Butler plays a character that is driven by anger and revenge. Shelton, a devoted father and husband, is an ex-inventor who did projects with government agents. Their paths collide after Butler's family is attacked and murdered on a home invasion, and Foxx is put on the case.

Nick Rice, who works for the District Attorney's Office, tries to talk Shelton into accepting that the plea bargain is for the best and that going to trial might have allowed the attackers to walk free. After pleading down one of the attackers to only three years, Foxx drives Butler into a plan of retribution against a corrupt system that allows vicious criminals to roam the streets free. Butler's character, feeling like he was let down by the system, purposely gets himself locked up in prison and then into solitary.

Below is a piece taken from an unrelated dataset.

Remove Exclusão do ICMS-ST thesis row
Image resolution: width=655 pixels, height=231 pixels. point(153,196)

Tens years after the conviction, he begins to pull of acts of revenge against anyone involved in the crime and the case that allowed the murderer to be free, from the killers themselves to the mayor.

The most memorable line is when Butler's character describes the proportion of his huge plan as "Biblical". "Some lessons must be learned in blood," Clyde Shelton declares, one of many portentous proverbs that he seems to have learned during his career as a military killing-gizmo specialist.

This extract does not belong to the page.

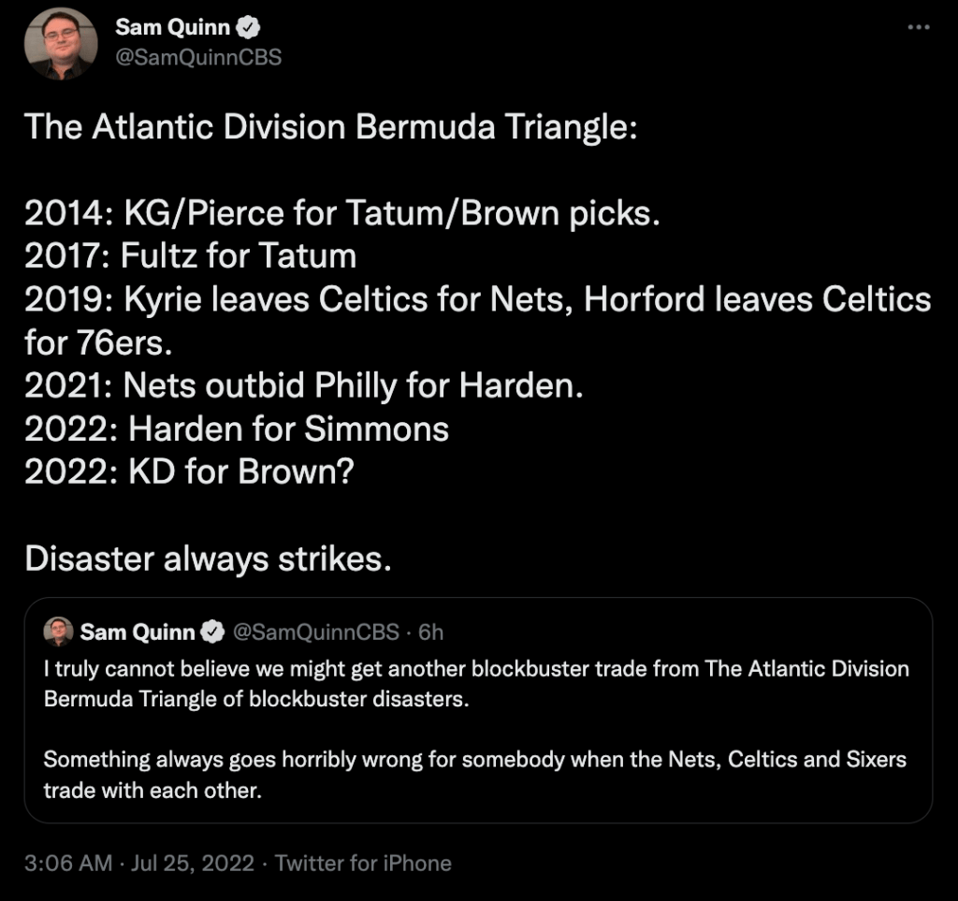Click the "2021: Nets outbid Philly for Harden" line

[304, 385]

This movie is truly about the cat-and-mouse game between two very smart guys. This film is not for the squeamish, has several shocks and surprises, and is meditative and thoughtful.

It is a surprisingly good thriller considering how bad it could have been with a lesser cast, script, and direction. The film wants to make us question the inner-workings of law. When dealing with a killer, is it better to leave things to the justice system or take matters into your own hands?

Without wanting to spoil anymore of the movie I will have to worry about a long drawn out movie. It's got unexpected twist, car bombs, unmanned rocket launcher, and even a prison fight scene. Directed by F. Gary Grey (Be Cool, Italian Job) and written by Kurt Winner (Equilibrium, The Recruit), this thriller has already grossed 403 million since its release on Oct 16th.

I definitely enjoyed this movie, and I am sure that you will, too.